Because he's a nobody he will get a public reply from Sterling to act like they're cracking down on this.


----------



## Basel (Mar 31, 2005)

@cbSSportsNBA: Charlotte’s P.J. Hairston fined $5,000 for the worst flop of all time. https://t.co/l19pJQwFjI


----------



## RollWithEm (Jul 16, 2002)

I still think these fines should be based on a salary percentage rather than a dollar amount. $5000 means more to Hairston than it would to Al Jefferson.


----------



## Basel (Mar 31, 2005)

RollWithEm said:


> I still think these fines should be based on a salary percentage rather than a dollar amount. $5000 means more to Hairston than it would to Al Jefferson.



I like that idea.


----------



## R-Star (Jun 13, 2002)

RollWithEm said:


> I still think these fines should be based on a salary percentage rather than a dollar amount. $5000 means more to Hairston than it would to Al Jefferson.

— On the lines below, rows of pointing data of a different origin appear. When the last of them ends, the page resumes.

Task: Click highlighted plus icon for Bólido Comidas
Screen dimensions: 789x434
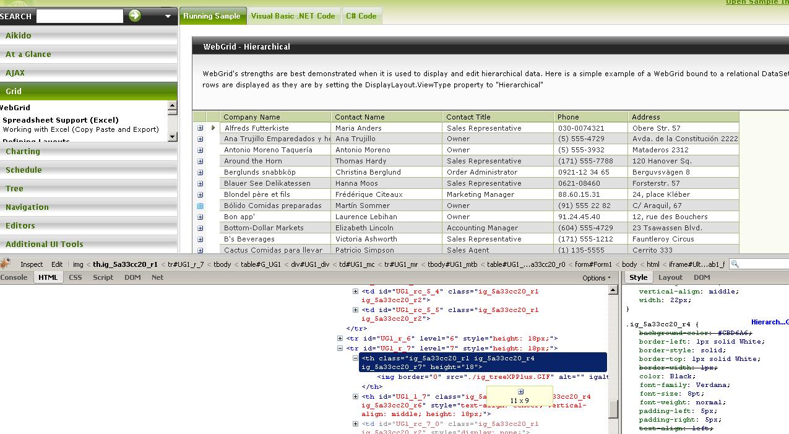Action: tap(200, 206)
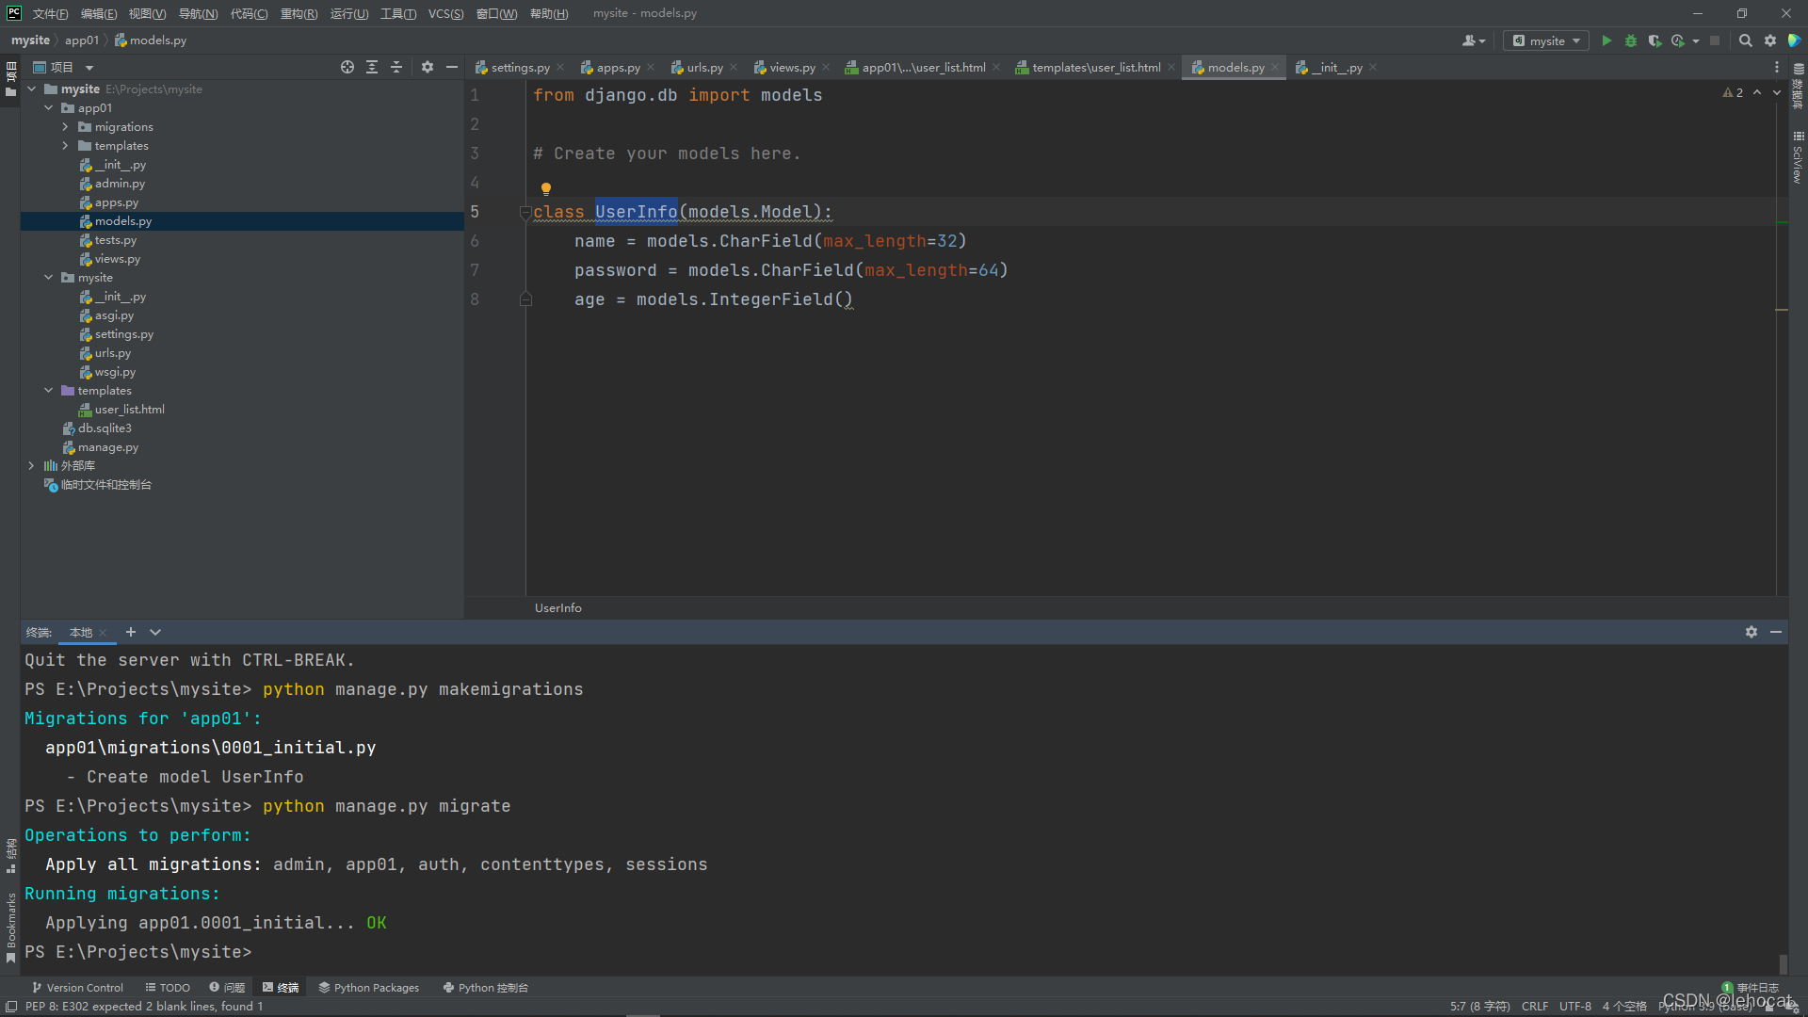
Task: Click the locate current file target icon
Action: click(347, 67)
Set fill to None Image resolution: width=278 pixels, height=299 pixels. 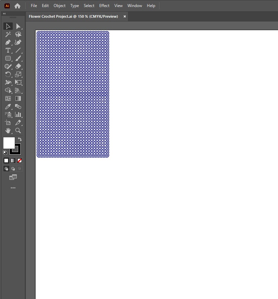(x=19, y=160)
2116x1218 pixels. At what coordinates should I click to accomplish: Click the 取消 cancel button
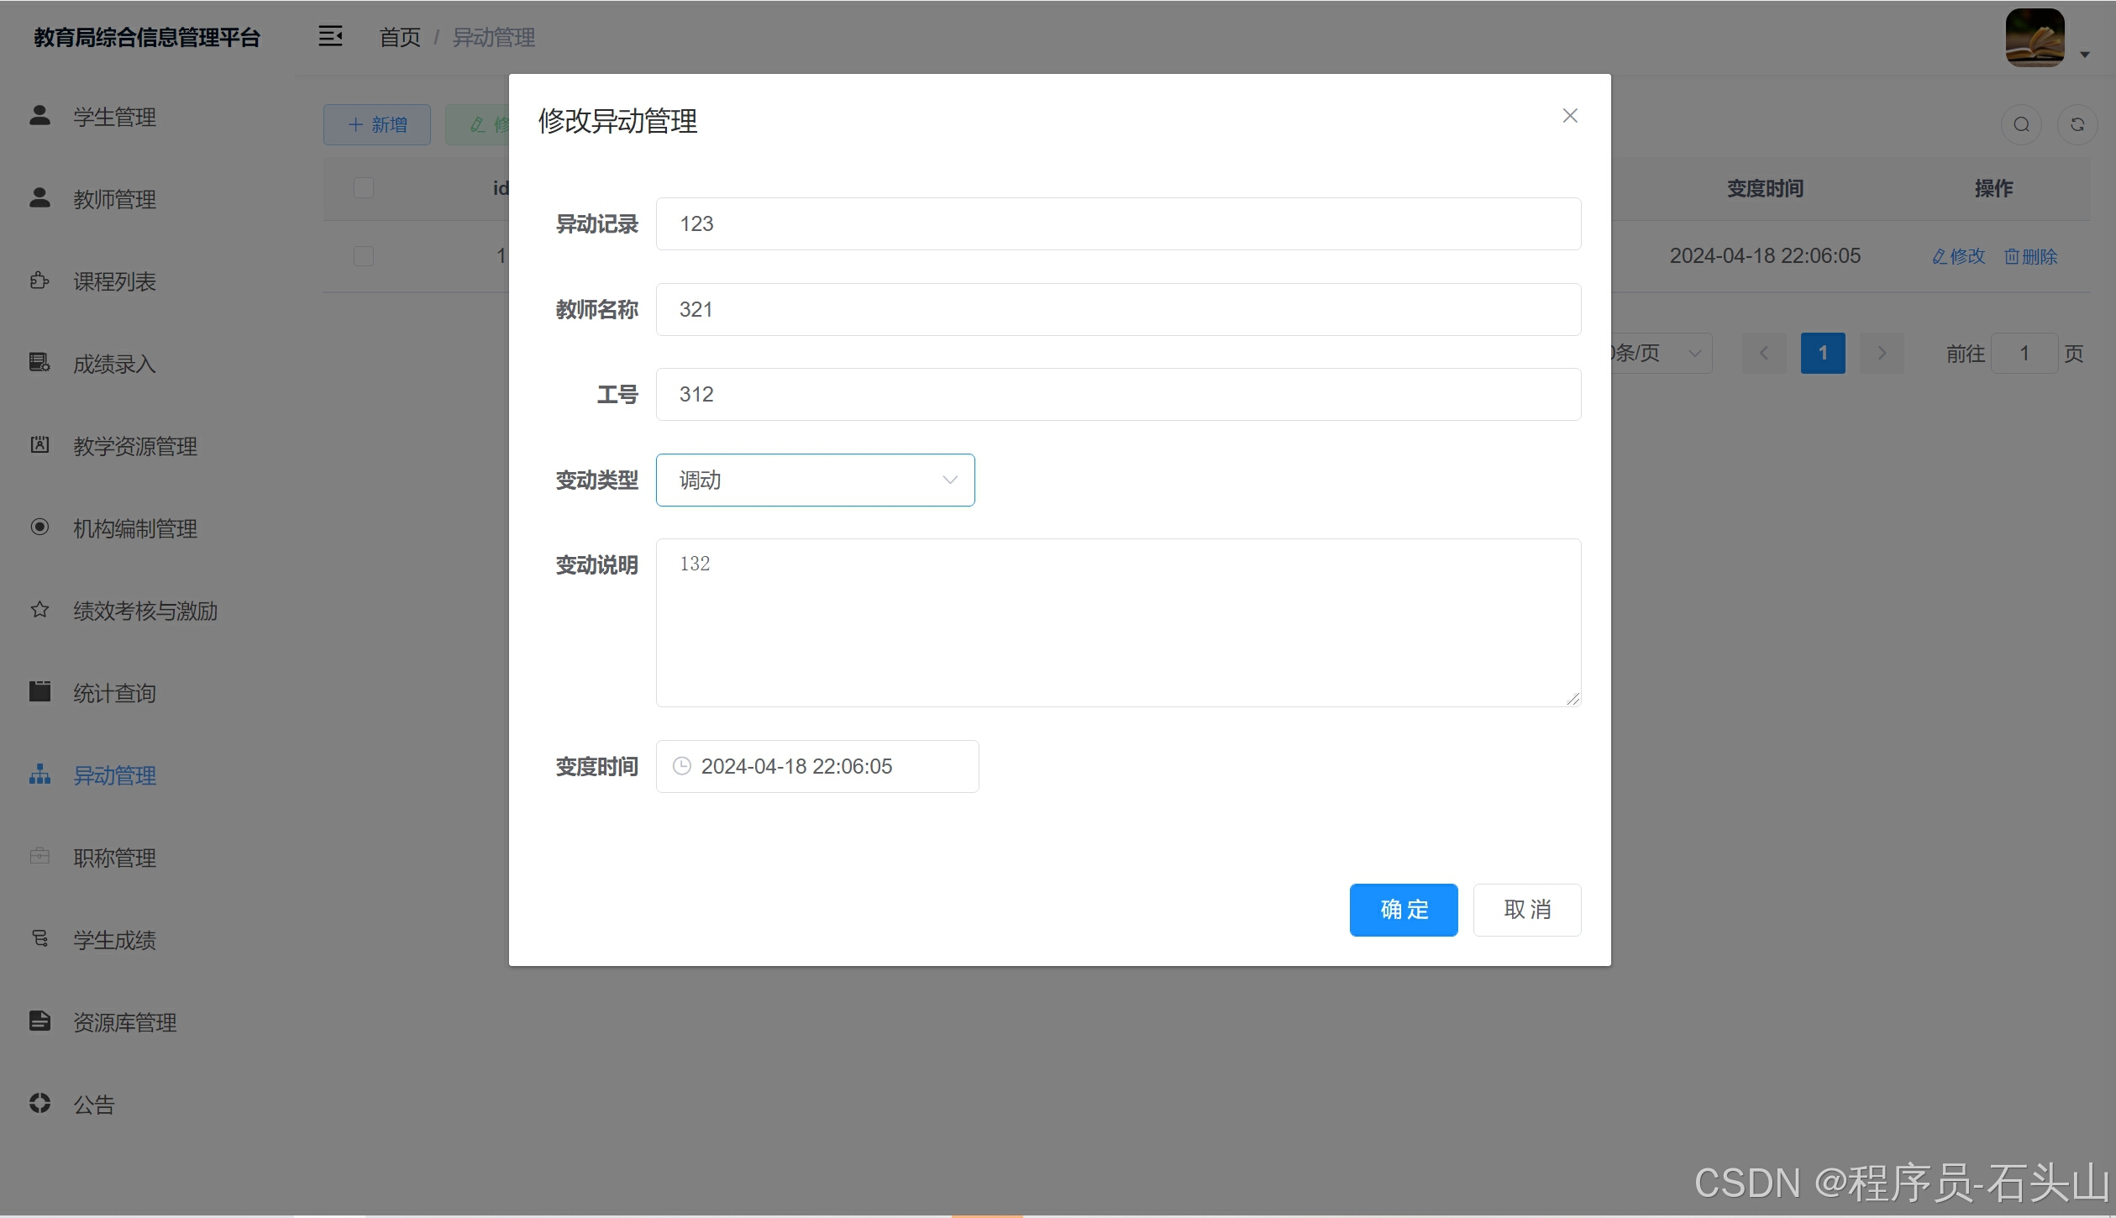click(x=1527, y=908)
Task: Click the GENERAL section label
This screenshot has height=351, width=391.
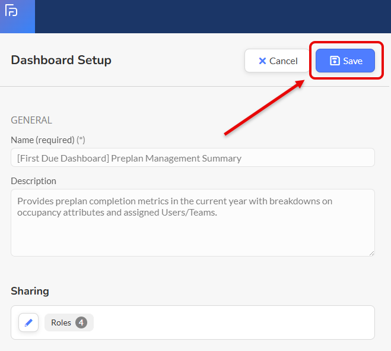Action: tap(31, 120)
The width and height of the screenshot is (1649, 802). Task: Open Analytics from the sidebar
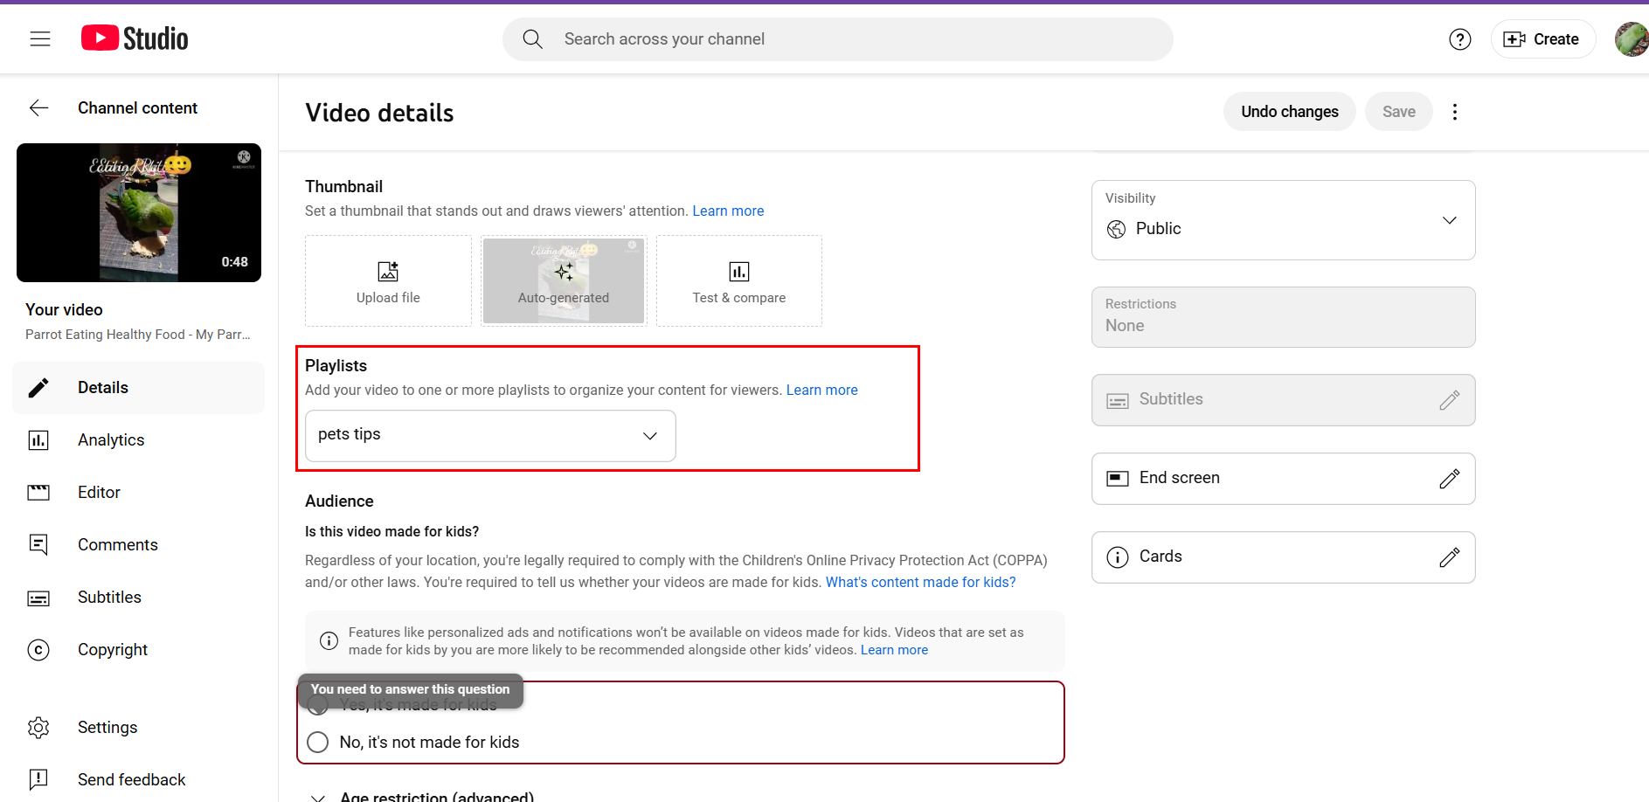[111, 439]

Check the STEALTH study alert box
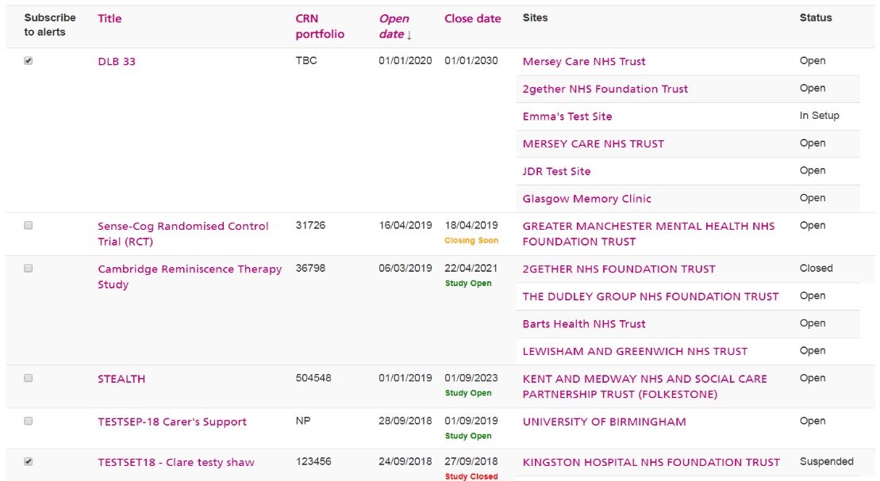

It should just be more period. 

They made all this talk last season about clamping down and repeat offender, blah blah blah and nothing is really changing. Just the occasional slap on the wrist when a flop is too blatant to defend.


----------



## RollWithEm (Jul 16, 2002)

R-Star said:


> It should just be more period.
> 
> They made all this talk last season about clamping down and repeat offender, blah blah blah and nothing is really changing. Just the occasional slap on the wrist when a flop is too blatant to defend.


.5% of your yearly salary would be more than a slap on the wrist. That would make it $5,000 for every million you make in a year.


----------



## R-Star (Jun 13, 2002)

RollWithEm said:


> .5% of your yearly salary would be more than a slap on the wrist. That would make it $5,000 for every million you make in a year.


I'd favor increasing suspensions based on flop history. 1 game for first offense, 3 for second, 5 for third, etc. Also, if you don't pay the player his salary during the suspended games then it follows your percentile idea.


----------